# What the task asks
Render everything in the records below, from the line containing "Given: Go to the Utilisateurs section" down through the last line, as a JSON list of strings, one string per line, with blank lines dropped. Leave the pictures out.

# Information given
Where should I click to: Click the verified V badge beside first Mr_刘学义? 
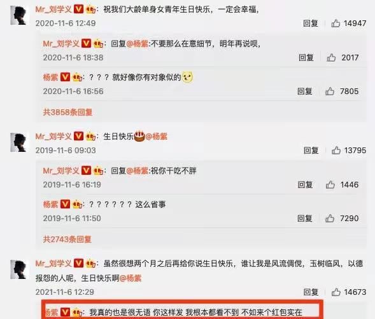[78, 9]
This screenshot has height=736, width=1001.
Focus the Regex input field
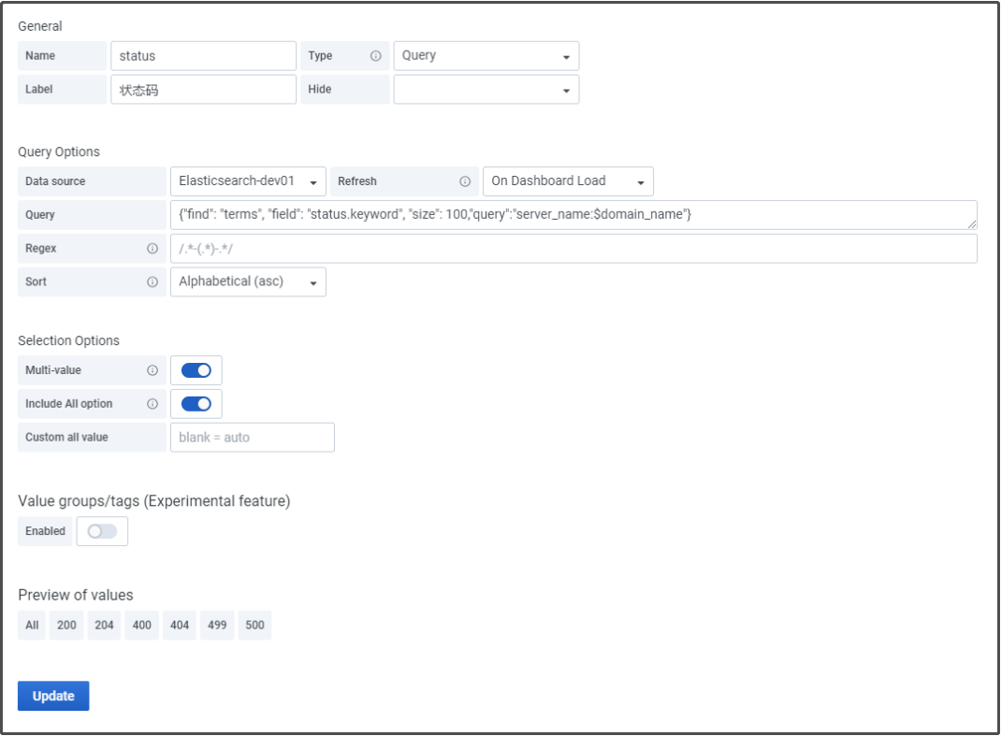coord(573,249)
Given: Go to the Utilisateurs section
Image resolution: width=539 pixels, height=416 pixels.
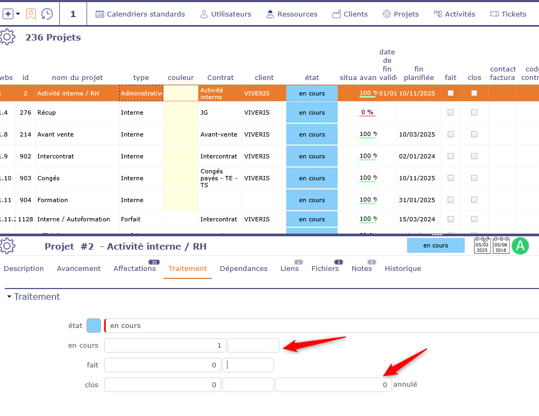Looking at the screenshot, I should [x=225, y=14].
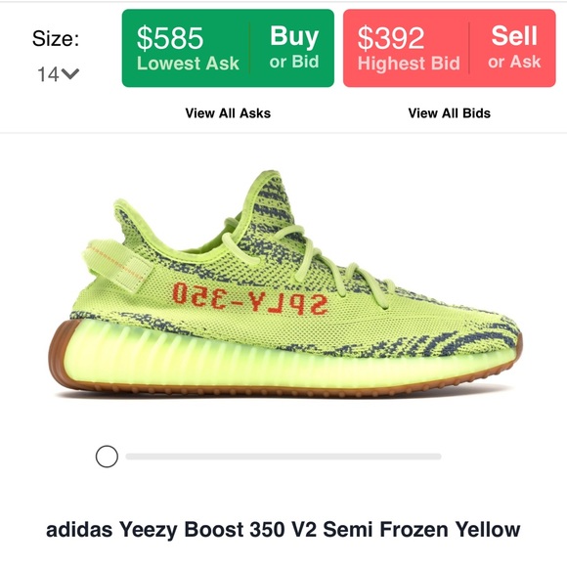This screenshot has height=567, width=567.
Task: Open View All Bids
Action: point(449,113)
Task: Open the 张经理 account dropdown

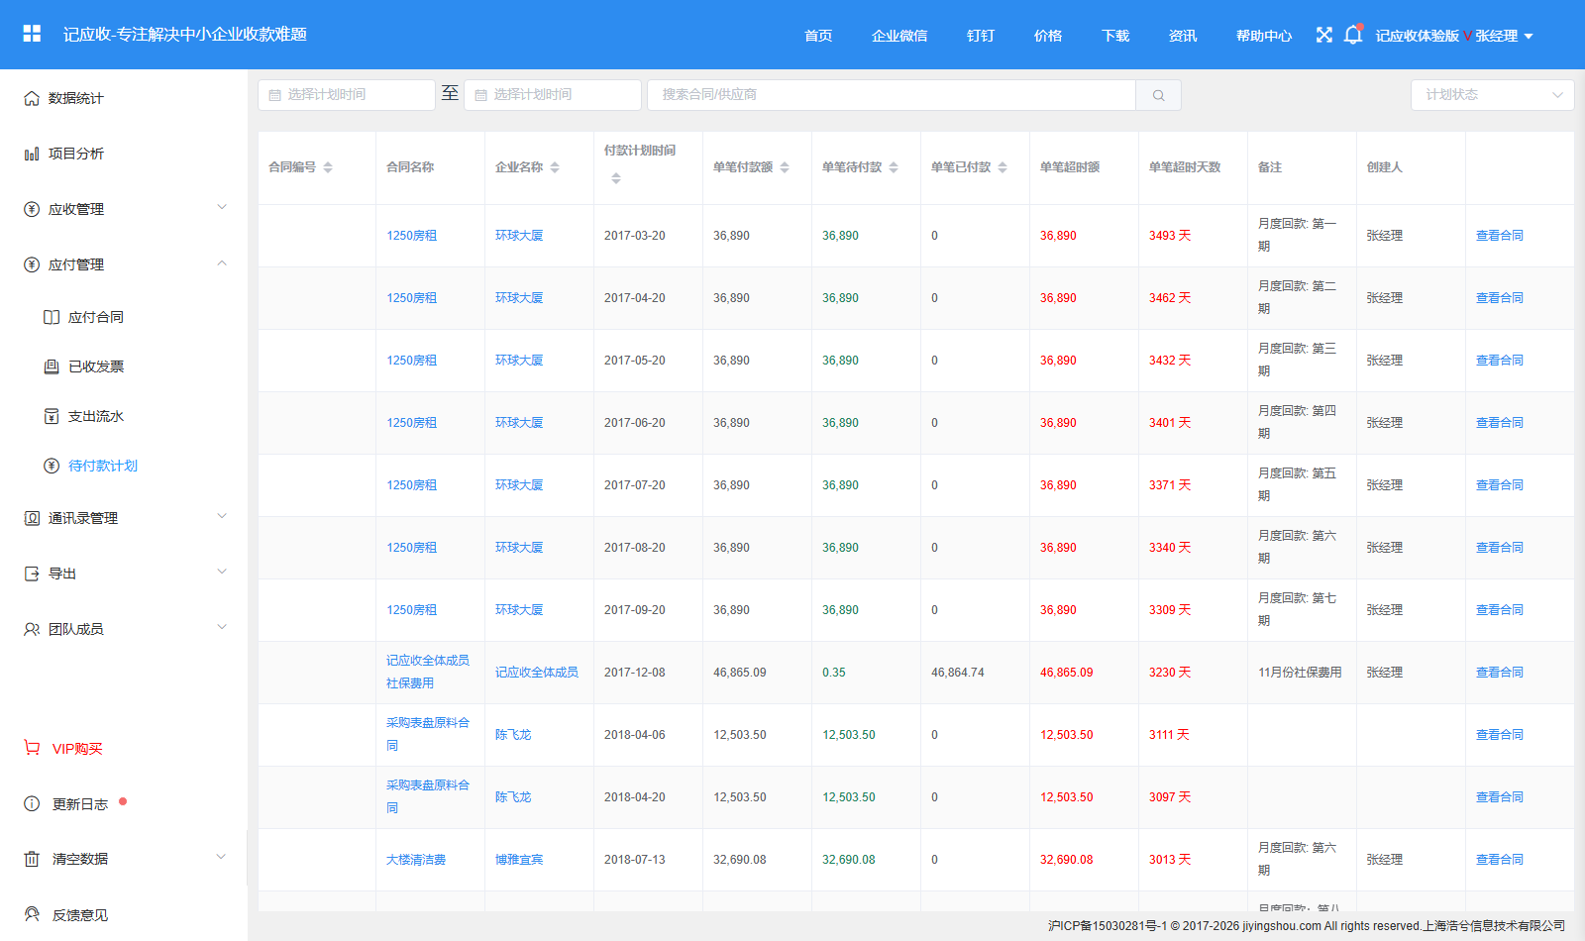Action: (1504, 36)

# Result
[
  "Given: Go to the Utilisateurs section",
  "Image resolution: width=539 pixels, height=416 pixels.",
  "Looking at the screenshot, I should [x=225, y=14].",
  "This screenshot has height=567, width=567.",
  "Task: Open View All Bids",
  "Action: point(449,113)",
  "Task: Open the 张经理 account dropdown",
  "Action: (1504, 36)"
]